Making Tax Work for Girls’ Education: How and why governments can reduce tax incentives to invest more in girls’ education
Report for ActionAid (February 2018)
This report presents new research in four developing countries – Malawi, Mozambique, Nepal and Tanzania – and shows: How much revenue these governments are losing to tax incentives, including from the tax treaties they have signed with other countries; What it would cost these countries to provide all girls with full access to primary education, and; How much this investment in girls’ education would benefit not only the girls themselves but the economy as a whole.
The research finds that:
- Three of the four countries are losing more than half a billion dollars a year to tax incentives
- The costs of educating all girls currently out of primary school is miniscule by comparison. Tanzania, for example, loses 15 times more in tax incentives each year than it would cost to educate all girls currently out of primary school
- Two countries, Mozambique and Nepal, would gain more than $1 billion by educating all girls currently out of primary school over their 45 year working lives.

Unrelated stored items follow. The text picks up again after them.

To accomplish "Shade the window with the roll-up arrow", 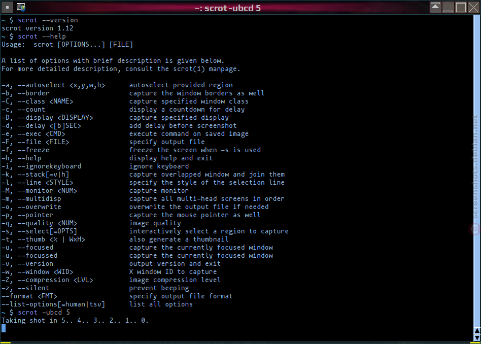I will (435, 7).
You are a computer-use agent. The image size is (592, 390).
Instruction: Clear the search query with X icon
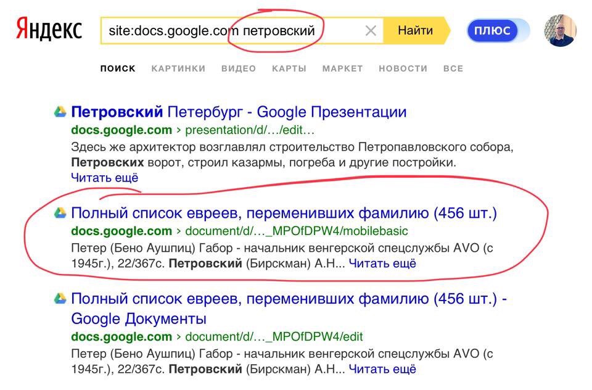371,31
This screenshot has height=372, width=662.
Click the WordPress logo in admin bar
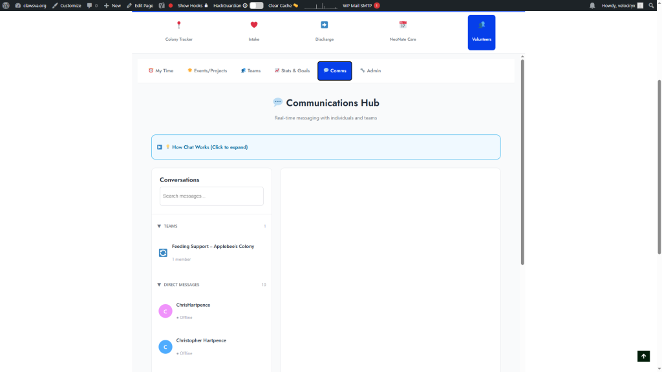pos(6,5)
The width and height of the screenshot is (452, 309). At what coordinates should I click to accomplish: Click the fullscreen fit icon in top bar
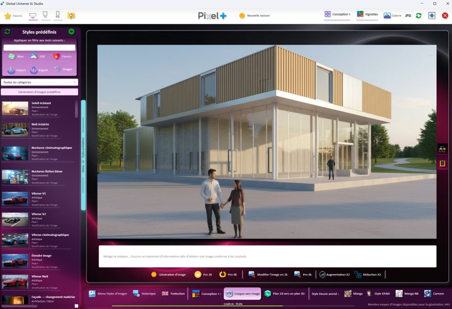click(432, 15)
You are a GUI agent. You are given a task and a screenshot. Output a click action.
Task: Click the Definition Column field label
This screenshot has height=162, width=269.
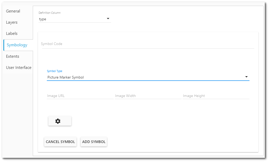[49, 13]
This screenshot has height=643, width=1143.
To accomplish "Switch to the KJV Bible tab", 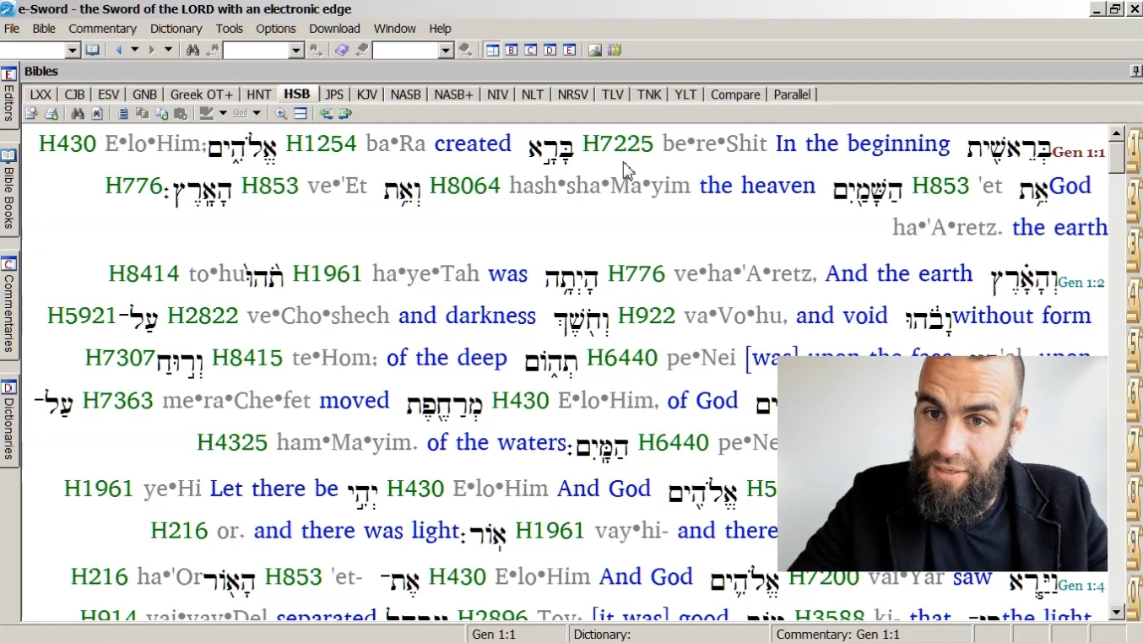I will [x=367, y=94].
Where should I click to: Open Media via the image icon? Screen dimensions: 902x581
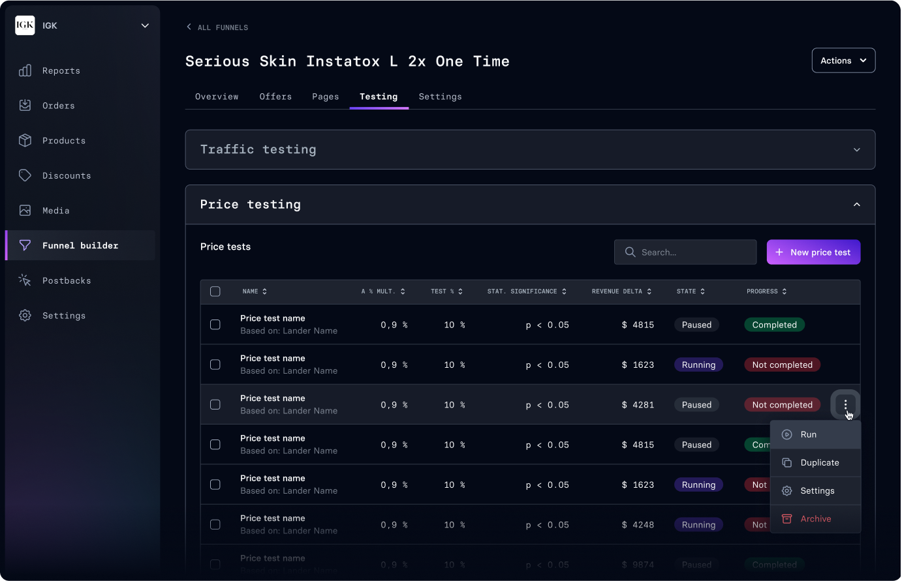click(25, 211)
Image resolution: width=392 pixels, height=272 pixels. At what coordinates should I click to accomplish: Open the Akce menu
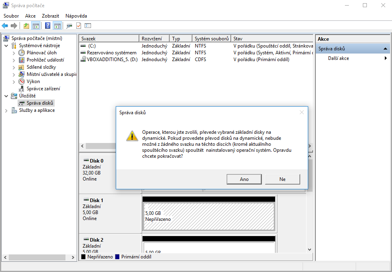(30, 16)
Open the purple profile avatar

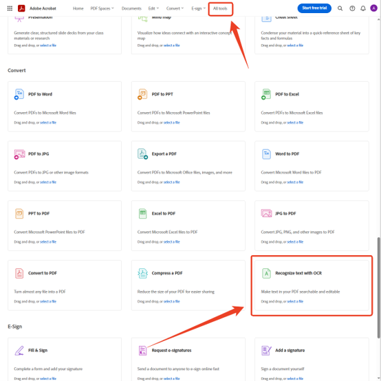pyautogui.click(x=373, y=8)
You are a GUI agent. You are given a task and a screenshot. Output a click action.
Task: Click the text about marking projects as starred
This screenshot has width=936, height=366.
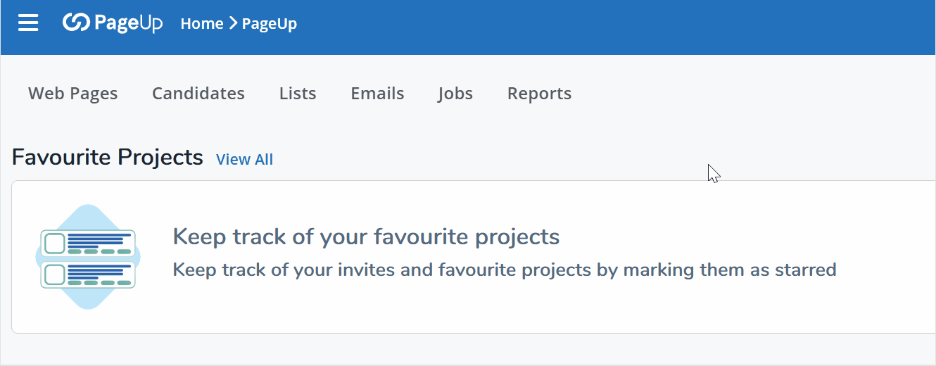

There are 61 million children of primary school age around the world who are out of school – most of whom are girls. To ensure that all girls have a good quality education, governments in developing countries need to increase their spending on education and improve its quality. One key way to raise extra resources is by increasing tax revenues, and one major way to do that is to reduce or eliminate the tax incentives that many governments now offer, especially to corporations.